1. Nadie vio venir el triunfo de Trump

La carrera estuvo ajustada durante el verano aunque Hillary Clinton fue casi siempre por delante en intención de voto y en preguntas clave como quién está preparado para ser presidente.

Los escándalos de Trump, sus insultos continuos contras las mujeres, los inmigrantes o los periodistas y su falta de conocimiento de los detalles más básicos de las políticas públicas impulsaban la lógica de que un candidato con esas cargas no podría llegar a ser presidente. Pero había datos que alertaban sobre las debilidades de Clinton y que destacaron algunos expertos en campañas. También muchos periodistas que cubrieron la carrera en lugares como Ohio o Pensilvania.

Durante la convención demócrata y en medio del entusiasmo de un espectáculo impecable con los políticos más populares del país, una persona relevante dio la voz de alarma. Durante una reunión del caucus negro en Filadelfia, Cornell Belcher, el encuestador de Obama, hizo una presentación muy persuasiva que explicaba por qué la campaña de Clinton se estaba equivocando al perseguir “el unicornio” del voto obrero blanco y no poner más recursos en movilizar a jóvenes, negros e hispanos.

María estaba allí y unas semanas después entrevistó a Belcher justo cuando las encuestas mostraban que Clinton podía arrasar. El encuestador dijo que la candidata podía perder si no ponía más recursos en los grupos demográficos clave, sobre todo en los jóvenes. Dijo que la campaña de Clinton estaba confiando demasiado en que los republicanos no fueran a votar como indicaban entonces las encuestas y que el electorado de Clinton se estaba pareciendo peligrosamente más al de John Kerry en 2004 que al de Barack Obama en 2012. Merece la pena releer la entrevista porque adelanta lo que sucedió después.

En los últimos diez días de las elecciones, la carrera se ajustó. Sobre todo después de la carta del director del FBI alertando sobre la posibilidad de reabrir la investigación sobre sus emails. La advertencia resultó ser una falsa alarma pero quizá fue el empujón que necesitaban miles de republicanos en estados clave que no se habían atrevido a votar por Trump.

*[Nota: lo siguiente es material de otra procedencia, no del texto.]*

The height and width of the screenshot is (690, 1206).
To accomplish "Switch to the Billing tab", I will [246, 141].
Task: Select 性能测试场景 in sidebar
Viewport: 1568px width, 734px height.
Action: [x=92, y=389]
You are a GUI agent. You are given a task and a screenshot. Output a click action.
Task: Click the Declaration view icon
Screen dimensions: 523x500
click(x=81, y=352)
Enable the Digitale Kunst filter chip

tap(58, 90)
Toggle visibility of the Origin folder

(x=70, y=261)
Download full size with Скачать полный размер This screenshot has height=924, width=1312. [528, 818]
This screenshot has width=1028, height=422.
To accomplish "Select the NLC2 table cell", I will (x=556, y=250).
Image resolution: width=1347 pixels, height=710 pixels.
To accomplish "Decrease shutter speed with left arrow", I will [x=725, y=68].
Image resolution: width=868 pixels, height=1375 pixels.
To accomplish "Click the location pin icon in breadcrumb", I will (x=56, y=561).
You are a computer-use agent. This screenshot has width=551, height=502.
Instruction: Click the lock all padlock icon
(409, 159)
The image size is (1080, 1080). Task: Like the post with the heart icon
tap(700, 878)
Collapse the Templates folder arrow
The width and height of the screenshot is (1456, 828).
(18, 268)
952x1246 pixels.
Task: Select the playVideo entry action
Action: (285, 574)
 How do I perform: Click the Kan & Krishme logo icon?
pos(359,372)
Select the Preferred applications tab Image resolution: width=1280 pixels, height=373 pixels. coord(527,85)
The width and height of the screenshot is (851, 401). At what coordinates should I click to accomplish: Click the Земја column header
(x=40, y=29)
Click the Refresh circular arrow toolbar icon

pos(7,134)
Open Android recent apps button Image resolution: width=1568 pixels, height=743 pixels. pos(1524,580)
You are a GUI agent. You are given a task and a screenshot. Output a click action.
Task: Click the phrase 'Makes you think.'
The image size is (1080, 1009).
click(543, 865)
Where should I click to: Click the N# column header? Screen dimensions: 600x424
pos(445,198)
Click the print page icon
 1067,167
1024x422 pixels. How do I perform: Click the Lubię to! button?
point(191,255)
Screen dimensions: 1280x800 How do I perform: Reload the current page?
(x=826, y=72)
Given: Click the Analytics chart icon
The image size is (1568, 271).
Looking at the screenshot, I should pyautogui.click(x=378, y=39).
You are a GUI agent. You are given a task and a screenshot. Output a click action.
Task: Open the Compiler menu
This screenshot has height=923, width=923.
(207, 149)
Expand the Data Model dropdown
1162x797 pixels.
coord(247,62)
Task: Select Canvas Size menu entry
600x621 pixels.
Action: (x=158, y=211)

Henry Olsen, un profesor de la Universidad de Villanova en Pensilvania, publicó este artículo unas horas antes de la votación augurando que Clinton ganaría la mayoría de los votos pero perdería la suma del colegio electoral. Sus números son exactos.

Otro que avisó incluso con cierto coste personal fue Nate Silver, el experto en encuestas de FiveThirtyEight. En las últimas horas de la campaña se batió contra los que le criticaban. The Huffington Post escribió este artículo contra él pero no fue el único. Al final la actitud escéptica de Silver se vio refrendada unas horas después.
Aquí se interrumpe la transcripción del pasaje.